A combination of genetic variants associated with a higher BMI (about 5 kg / m 2) was associated with an 18% higher probability of depression (OR 1.18, 95% CI from 1.09 to 1.28). Women's links were slightly stronger than men, but the difference was not large enough to rule out that it happened by accident.
Researchers found similar results in further analysis to make sure their results are robust, for example by excluding people who have not registered a diagnosis of depression in a hospital.
Links to depression were stronger when looking at BMI-related variants that were also related to the brain or nerves-related genes. But again the difference was not big enough to rule out that it happened by accident.
The link with depression was found in BMI-related variants related to a favorable metabolic profile, but only once aggregated data from samples from Biobank and the Psychiatric Genetics consortium.
How did the researchers interpret the results?
Researchers concluded that a higher body mass index could directly boost an individual's chances of developing depression.
Some medicines used to treat depression can lead to weight gain. People who are depressed may have less care for themselves, including healthy eating and regular exercise, and this may also affect their weight.
This study provides evidence that the relationship between obesity and depression may at least partly be related to the fact that weight has a direct impact on the risk of human depression.
This study was very large and used many complex analyzes to find out the relationship between weight, genetics and depression. The researchers used a study plan aimed at preventing the effects of other factors affecting the outcome.

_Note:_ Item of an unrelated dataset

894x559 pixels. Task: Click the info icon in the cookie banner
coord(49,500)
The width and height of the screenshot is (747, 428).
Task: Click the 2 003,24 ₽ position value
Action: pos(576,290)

They also carried out a number of additional analyzes to check their results and to make sure they are reliable.
For example, the way people were classified as depressed or lacking in depression may not be completely accurate, as it was partly based on people reporting that they were experienced by "nerve, anxiety or depression" of medical staff. Some people may have had depression but they have not sought help or they have not been diagnosed with depression if they were fully appreciated. However, when researchers excluded people who had no diagnosis of depression in the hospital, they had similar results.

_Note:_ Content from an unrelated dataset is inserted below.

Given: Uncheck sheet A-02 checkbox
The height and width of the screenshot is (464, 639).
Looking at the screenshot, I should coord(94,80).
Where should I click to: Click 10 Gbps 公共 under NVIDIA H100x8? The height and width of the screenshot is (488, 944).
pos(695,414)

Although this study contributes to what is known about the links between obesity and depression, much remains to be learned. For example, the findings suggest that the link may be psychological, but researchers will now have to consider how obesity can contribute to the risk of depression.
It is also worth bearing in mind that the causes of depression can be complicated and many factors can play a role. Similarly, the results may not be applicable to people of different nationalities.
If you are overweight or obese and you are also anxious about moods or depression, then it may be a good idea to seek help on both issues at the same time.
What we know is that mental and physical health are interconnected, and regular physical activity and healthy eating tend to be beneficial for both.